Davalı, kooperatife borcu bulunmadığını savunarak, davanın reddini istemiştir.
Mahkemece, iddia, savunma, benimsenen bilirkişi raporu ve dosya kapsamına göre; davalının kooperatife peşin ödemeli üye olduğu, bu üyeler için 2009 yılında aylık 75,00 TL aidat ödenmesi ve geç ödeme halinde aylık %10 gecikme faizinin alınmasının kararlaştırıldığı, 2010 yılında ise peşin ödemeli üyeler ile ilgili aidat yönünden herhangi bir karar alınmadığı, bu durumda da peşin ödemeli üyelerin aylık 75,00 TL ödemeye devam etmelerinin gerektiği, yürürlükte bulunan 6098 sayılı TBK"nın 88 ve 120. maddelerindeki sınırlamalar ile davacının belirlendiği gibi aylık %10 faiz değil, yasa ile sınırlandırılan faizi isteyebileceği, buna göre davalının 900,00 TL asıl alacak ve 233,01 TL faiz olmak üzere toplam 1.133,01 TL davacı kooperatife borcunun bulunduğu ve alacağın likid olduğu gerekçesiyle, davanın kısmen kabulüne ve %20 oranında icra inkâr tazminatının tahsiline karar verilmiştir.
Kararı, davacı vekili ile davalı temyiz etmiştir.
1-Davalının temyiz itirazlarının incelenmesinde;
5219 Sayılı Kanun ile yapılan değişiklik sonucu Hukuk Muhakemeleri Usulü Kanunu"nun (HUMK) 427.maddesinde öngörülen kesinlik sınırı, 5236 sayılı Kanunun 19 uncu maddesiyle HUMK’na eklenen Ek-Madde 4’te öngörülen yeniden değerleme oranı da dikkate alındığında 2014 yılı için 1.890,00 TL’dir.
Dava dilekçesinde, 4.906,00 TL"nın tahsiline yönelik takibe vaki itirazın iptali istenilmiş, mahkemece, 1.133,01 TL yönünden itirazın iptaline karar verilmiştir.
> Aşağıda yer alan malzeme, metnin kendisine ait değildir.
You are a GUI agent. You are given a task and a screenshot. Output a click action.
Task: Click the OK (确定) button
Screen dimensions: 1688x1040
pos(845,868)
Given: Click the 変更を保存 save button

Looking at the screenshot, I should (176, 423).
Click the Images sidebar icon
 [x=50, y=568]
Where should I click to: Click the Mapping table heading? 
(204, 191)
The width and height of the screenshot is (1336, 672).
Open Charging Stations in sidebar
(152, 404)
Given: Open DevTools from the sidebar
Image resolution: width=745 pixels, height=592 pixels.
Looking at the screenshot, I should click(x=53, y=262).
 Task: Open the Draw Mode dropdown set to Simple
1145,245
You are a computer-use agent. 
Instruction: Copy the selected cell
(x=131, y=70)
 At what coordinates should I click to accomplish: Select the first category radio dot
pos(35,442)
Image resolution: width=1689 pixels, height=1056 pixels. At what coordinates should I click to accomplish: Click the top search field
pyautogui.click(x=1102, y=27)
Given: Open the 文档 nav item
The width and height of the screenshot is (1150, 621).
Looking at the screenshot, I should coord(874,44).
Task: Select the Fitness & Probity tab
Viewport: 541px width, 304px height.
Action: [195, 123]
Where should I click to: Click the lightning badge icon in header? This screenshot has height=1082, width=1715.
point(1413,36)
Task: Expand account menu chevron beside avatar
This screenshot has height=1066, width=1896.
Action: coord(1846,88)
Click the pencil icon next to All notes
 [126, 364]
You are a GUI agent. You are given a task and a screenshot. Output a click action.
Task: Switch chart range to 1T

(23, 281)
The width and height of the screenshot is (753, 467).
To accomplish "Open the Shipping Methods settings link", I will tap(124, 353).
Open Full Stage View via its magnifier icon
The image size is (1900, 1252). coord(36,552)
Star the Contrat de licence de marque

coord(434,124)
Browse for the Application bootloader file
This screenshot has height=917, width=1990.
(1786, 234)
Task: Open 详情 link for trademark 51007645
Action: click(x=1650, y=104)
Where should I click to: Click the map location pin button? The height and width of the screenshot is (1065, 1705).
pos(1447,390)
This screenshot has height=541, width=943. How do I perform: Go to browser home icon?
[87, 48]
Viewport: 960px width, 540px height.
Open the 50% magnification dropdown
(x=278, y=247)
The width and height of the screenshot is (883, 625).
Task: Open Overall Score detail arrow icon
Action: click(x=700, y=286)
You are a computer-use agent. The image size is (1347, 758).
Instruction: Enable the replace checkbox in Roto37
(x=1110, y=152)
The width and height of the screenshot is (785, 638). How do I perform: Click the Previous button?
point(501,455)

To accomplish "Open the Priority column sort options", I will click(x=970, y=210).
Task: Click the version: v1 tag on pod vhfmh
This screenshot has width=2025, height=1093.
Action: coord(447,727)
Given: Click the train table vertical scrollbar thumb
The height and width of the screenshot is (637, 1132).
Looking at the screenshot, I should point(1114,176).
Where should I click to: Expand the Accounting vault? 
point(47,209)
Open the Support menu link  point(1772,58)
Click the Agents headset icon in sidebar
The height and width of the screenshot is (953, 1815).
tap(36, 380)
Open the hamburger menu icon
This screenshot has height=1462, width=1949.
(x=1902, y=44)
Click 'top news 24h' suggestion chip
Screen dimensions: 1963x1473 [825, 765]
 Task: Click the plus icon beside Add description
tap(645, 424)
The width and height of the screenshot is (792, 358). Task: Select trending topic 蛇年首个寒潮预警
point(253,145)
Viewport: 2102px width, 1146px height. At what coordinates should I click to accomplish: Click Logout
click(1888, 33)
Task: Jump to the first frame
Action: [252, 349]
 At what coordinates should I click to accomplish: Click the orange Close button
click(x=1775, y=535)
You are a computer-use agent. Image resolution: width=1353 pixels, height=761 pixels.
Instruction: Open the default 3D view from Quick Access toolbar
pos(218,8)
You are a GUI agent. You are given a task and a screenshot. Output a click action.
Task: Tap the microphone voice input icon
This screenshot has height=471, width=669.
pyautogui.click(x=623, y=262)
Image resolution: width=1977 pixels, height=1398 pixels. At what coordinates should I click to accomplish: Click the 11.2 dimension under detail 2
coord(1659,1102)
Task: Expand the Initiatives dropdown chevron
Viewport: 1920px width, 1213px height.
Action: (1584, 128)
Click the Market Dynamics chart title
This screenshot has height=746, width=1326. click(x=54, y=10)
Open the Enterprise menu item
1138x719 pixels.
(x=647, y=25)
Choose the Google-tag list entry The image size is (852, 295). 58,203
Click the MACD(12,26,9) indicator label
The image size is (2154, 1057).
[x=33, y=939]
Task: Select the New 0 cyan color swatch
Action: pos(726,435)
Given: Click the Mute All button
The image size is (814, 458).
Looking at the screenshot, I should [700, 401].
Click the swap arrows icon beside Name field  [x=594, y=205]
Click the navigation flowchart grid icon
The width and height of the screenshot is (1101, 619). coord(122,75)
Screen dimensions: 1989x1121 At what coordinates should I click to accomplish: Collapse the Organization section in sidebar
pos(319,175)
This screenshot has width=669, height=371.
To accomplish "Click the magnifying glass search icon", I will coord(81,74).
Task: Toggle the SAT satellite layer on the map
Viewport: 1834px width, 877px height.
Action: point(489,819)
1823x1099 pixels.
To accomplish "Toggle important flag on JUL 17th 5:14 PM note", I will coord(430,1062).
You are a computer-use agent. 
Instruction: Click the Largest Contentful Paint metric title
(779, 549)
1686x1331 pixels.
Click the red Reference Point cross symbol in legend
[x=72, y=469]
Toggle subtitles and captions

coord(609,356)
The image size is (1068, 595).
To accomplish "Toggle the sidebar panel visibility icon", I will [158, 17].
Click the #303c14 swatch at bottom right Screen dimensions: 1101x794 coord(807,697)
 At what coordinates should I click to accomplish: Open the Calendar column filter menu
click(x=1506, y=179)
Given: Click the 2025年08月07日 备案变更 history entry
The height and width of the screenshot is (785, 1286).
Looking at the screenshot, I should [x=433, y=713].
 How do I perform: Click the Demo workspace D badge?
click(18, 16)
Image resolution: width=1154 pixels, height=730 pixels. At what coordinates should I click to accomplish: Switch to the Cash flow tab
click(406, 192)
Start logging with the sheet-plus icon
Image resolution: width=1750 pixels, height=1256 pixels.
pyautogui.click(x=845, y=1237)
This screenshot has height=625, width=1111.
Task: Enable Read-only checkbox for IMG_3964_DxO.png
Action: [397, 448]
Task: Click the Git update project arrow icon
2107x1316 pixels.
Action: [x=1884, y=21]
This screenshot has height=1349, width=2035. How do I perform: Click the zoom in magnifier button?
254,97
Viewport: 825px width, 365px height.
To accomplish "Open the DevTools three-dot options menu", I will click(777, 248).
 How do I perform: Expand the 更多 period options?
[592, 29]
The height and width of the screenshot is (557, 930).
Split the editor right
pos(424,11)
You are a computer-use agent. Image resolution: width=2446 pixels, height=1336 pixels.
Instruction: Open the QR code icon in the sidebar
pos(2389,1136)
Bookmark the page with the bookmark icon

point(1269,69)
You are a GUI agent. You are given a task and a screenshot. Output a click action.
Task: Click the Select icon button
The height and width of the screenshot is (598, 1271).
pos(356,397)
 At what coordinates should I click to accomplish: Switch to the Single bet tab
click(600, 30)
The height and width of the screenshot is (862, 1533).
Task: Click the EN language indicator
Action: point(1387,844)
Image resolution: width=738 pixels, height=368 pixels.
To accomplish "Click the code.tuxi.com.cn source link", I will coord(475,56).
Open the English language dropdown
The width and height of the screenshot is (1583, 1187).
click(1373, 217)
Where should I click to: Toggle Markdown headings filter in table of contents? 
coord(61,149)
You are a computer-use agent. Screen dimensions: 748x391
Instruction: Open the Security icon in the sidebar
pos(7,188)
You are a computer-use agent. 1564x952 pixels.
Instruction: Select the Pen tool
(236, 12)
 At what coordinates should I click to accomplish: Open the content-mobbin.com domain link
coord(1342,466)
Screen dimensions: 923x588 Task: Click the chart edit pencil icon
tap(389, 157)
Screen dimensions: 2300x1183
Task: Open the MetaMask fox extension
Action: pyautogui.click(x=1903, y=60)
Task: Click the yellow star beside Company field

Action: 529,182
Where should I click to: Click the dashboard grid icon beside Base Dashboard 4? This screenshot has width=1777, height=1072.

Davalı aleyhine kabul edilen kısım, yukarıda anılan madde hükmüne göre temyiz sınırının altında kaldığı cihetle kesin niteliktedir. Kesin olan kararların temyiz istemleri hakkında mahkemece bir karar verilebileceği gibi, 01.06.1990 gün ve 1989/3 esas, 1990/4 karar sayılı İçtihadı Birleştirme Kararı uyarınca Yargıtay tarafından da karar verilebileceğinden, davalının temyiz isteminin reddine karar verilmesi gerekmiştir.
2-Davacı vekilinin temyiz itirazlarına gelince,
Dosyadaki yazılara, kararın dayandığı delillerle gerektirici sebeplere, delillerin takdirinde bir isabetsizlik bulunmamasına ve temyiz edenin sıfatına göre, davacı vekilinin temyiz itirazları yerinde görülmemiştir.
SONUÇ: Yukarıda (1) nolu bentte açıklanan nedenlerle, davalının temyiz isteminin hükmün kesin olması nedeniyle reddine, (2) nolu bentte açıklanan nedenlerle, davacı vekilinin tüm temyiz itirazlarının reddiyle usul ve kanuna uygun bulunan hükmün ONANMASINA, aşağıda yazılı onama harcının temyiz eden davacıdan alınmasına, davalıdan alınan peşin harcın istek halinde iadesine, karar düzeltme yolu kapalı olmak üzere, 04.02.2015 tarihinde oybirliğiyle karar verildi.